* _WHAT IS EXPECTED_
Reproduce the text lines of the data items below verbatim, leaving out the pictures.

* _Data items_
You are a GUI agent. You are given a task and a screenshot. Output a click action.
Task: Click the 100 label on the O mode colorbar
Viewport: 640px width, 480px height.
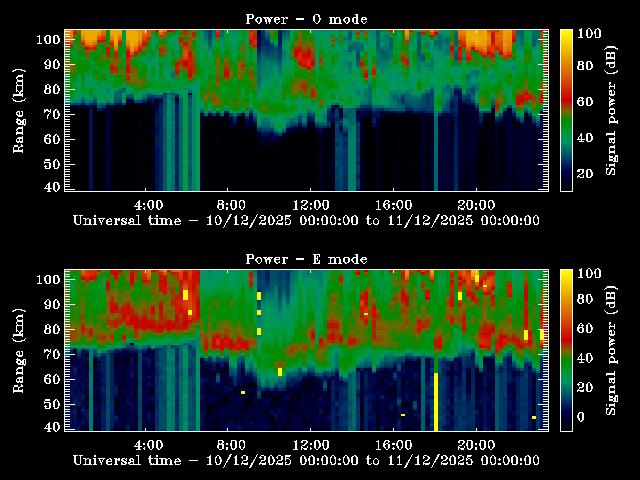590,33
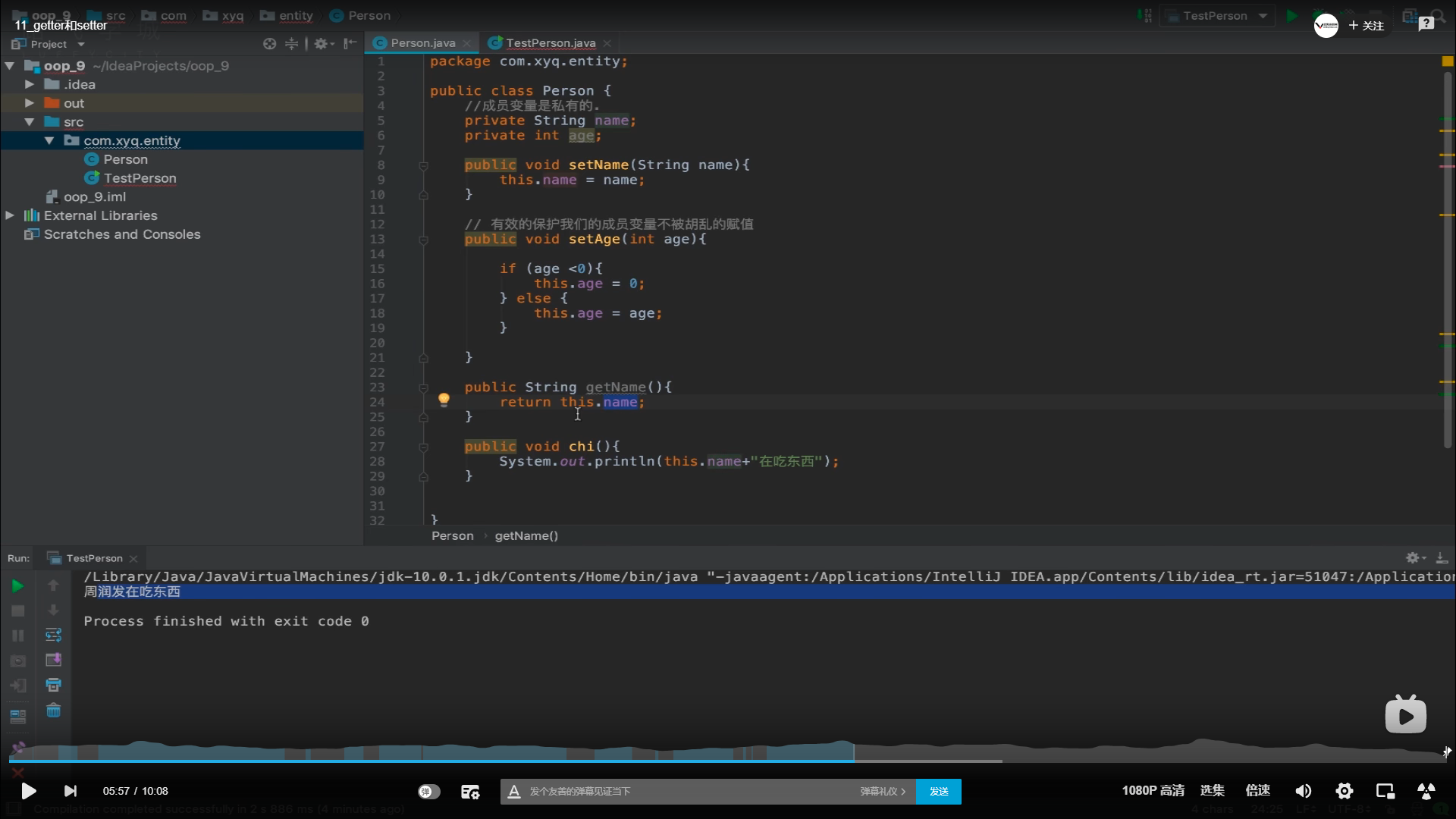
Task: Open danmaku settings icon
Action: (x=470, y=792)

* _COMPLETE ANSWER_
You are a GUI agent. You are given a task and a screenshot. Output a click action.
Task: Click the 100 label on the O mode colorbar
Viewport: 640px width, 480px height.
590,33
Task: Open danmaku settings icon
Action: (x=470, y=792)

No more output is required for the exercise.